Required actions:
• a. Write out the Covid-19 article on children's jabs word for word, starting at "Kentish Gazette Canterbury" and ending at "cinema in Canterbury.".
• b. Name every type of place that the Covid-19 article on children's jabs mentions in connection with where the vaccines are or are not given.
• c. Carry on the Covid-19 article on children's jabs from the point where it stops.

Page text:
____

Kentish Gazette Canterbury & District
Healthy children aged five to 11 can now have jab
Healthy children aged five to 11 have started receiving Covid-19 jabs across the Canterbury district for the first time.
The roll-out of vaccine doses to under-12s began on Monday, coinciding with the start of the Easter holidays.
It came as infection rates among five- to nine-year-olds started to fall again after more than trebling in a fortnight.
Vaccines for children aren’t being given in school or at GP surgeries - like most routine childhood immunisations - but instead at vaccination centres or pharmacies administering coronavirus jabs as part of the national roll-out.
One such centre is at the Odeon cinema in Canterbury.
Slots are now available through the National Booking System.
Before this week, Covid-19 vaccinations for those aged between
five and 11 had been strictly limited to children who are clinically vulnerable or who have suppressed immune systems as a result of an underlying health condition.
However, following the JCVI recommendation that vaccines also be offered to all five to 11-year-olds, to boost immunity and increase their protection against any future waves of
Covid, the roll-out was extended.

____

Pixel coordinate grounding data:

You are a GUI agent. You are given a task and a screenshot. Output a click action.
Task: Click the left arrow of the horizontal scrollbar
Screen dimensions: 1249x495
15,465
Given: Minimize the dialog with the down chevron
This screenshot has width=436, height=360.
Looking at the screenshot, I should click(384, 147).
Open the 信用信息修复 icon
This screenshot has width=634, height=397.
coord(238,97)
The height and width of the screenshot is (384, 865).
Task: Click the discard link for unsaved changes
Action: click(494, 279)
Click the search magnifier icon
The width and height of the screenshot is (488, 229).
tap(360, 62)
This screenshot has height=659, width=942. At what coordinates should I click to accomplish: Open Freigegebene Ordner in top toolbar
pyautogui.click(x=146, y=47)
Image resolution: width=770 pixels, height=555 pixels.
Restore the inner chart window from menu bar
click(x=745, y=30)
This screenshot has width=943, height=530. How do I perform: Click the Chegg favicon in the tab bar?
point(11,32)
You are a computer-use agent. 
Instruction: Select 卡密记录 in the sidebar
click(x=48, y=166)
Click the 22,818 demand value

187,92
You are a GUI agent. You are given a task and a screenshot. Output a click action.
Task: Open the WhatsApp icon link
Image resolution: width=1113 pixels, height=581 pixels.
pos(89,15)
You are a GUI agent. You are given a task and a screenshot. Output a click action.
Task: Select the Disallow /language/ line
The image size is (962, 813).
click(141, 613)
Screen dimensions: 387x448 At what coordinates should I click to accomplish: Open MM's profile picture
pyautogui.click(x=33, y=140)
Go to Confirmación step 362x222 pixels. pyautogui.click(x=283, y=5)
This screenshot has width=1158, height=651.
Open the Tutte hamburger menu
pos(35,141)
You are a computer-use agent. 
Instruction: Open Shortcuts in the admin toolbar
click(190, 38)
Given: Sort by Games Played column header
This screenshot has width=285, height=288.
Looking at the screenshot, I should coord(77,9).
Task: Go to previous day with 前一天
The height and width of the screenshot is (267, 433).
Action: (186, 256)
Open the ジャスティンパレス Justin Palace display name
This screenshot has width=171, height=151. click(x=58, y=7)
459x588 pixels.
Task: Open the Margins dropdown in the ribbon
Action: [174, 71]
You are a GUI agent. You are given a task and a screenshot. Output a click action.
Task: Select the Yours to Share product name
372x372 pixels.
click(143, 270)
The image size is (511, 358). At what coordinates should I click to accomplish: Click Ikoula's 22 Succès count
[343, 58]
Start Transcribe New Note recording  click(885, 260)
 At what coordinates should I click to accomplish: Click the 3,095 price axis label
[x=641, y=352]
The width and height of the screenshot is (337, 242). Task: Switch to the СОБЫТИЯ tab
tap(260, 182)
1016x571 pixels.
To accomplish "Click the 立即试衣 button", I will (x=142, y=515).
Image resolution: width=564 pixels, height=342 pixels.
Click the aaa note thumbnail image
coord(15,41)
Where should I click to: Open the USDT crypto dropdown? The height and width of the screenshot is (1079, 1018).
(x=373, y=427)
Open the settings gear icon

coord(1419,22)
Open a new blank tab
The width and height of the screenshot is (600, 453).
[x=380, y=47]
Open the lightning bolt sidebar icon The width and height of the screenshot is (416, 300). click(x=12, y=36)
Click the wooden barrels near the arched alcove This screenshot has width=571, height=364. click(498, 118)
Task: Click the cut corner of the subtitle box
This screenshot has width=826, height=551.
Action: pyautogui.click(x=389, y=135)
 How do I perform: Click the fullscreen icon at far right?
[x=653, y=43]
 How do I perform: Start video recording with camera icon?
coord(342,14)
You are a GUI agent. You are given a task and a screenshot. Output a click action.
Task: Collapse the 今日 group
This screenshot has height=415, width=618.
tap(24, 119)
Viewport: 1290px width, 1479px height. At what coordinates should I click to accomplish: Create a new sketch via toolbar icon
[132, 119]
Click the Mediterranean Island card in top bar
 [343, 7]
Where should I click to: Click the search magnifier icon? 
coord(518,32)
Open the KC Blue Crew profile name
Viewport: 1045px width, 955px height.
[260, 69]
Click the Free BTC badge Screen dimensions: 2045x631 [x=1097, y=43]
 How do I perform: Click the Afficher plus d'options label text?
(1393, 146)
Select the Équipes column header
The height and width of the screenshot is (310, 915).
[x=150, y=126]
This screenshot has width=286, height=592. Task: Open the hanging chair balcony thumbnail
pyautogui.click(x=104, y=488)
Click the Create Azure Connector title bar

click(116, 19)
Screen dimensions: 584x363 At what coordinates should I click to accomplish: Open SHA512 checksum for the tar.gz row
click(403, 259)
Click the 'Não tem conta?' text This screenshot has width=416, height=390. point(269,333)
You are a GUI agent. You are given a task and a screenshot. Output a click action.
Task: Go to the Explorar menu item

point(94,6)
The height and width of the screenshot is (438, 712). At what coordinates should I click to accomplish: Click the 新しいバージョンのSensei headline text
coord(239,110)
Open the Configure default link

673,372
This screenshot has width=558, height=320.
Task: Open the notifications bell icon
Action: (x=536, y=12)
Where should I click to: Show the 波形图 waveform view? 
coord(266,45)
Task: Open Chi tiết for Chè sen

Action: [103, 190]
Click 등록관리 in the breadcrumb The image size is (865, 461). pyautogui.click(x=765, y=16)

____

Results for each task:
• a.
Kentish Gazette Canterbury & District
Healthy children aged five to 11 can now have jab
Healthy children aged five to 11 have started receiving Covid-19 jabs across the Canterbury district for the first time.
The roll-out of vaccine doses to under-12s began on Monday, coinciding with the start of the Easter holidays.
It came as infection rates among five- to nine-year-olds started to fall again after more than trebling in a fortnight.
Vaccines for children aren’t being given in school or at GP surgeries - like most routine childhood immunisations - but instead at vaccination centres or pharmacies administering coronavirus jabs as part of the national roll-out.
One such centre is at the Odeon cinema in Canterbury.

• b.
- school
- GP surgeries
- vaccination centres
- pharmacies administering coronavirus jabs
- the Odeon cinema in Canterbury

• c.
Children are being offered the Covid-19 Pfizer vaccine, and each jab is a third of the dose that is given to older children and adults.
Those youngsters who are at greater risk of serious illness if they catch the virus are being given two doses eight weeks apart.
All other children are to be offered two doses of vaccine which are given 12 weeks apart.
If a child has already had a case of coronavirus they will need to wait 12 weeks before getting vaccinated.
The NHS says for most children Covid-19 remains a mild illness that may require a few days off school but rarely leads to more serious complications.
And while the current Omicron variant appears to be particularly mild in children, with mostly cold-like symptoms reported, health experts say it is not known if future variants of coronavirus will be of similar severity.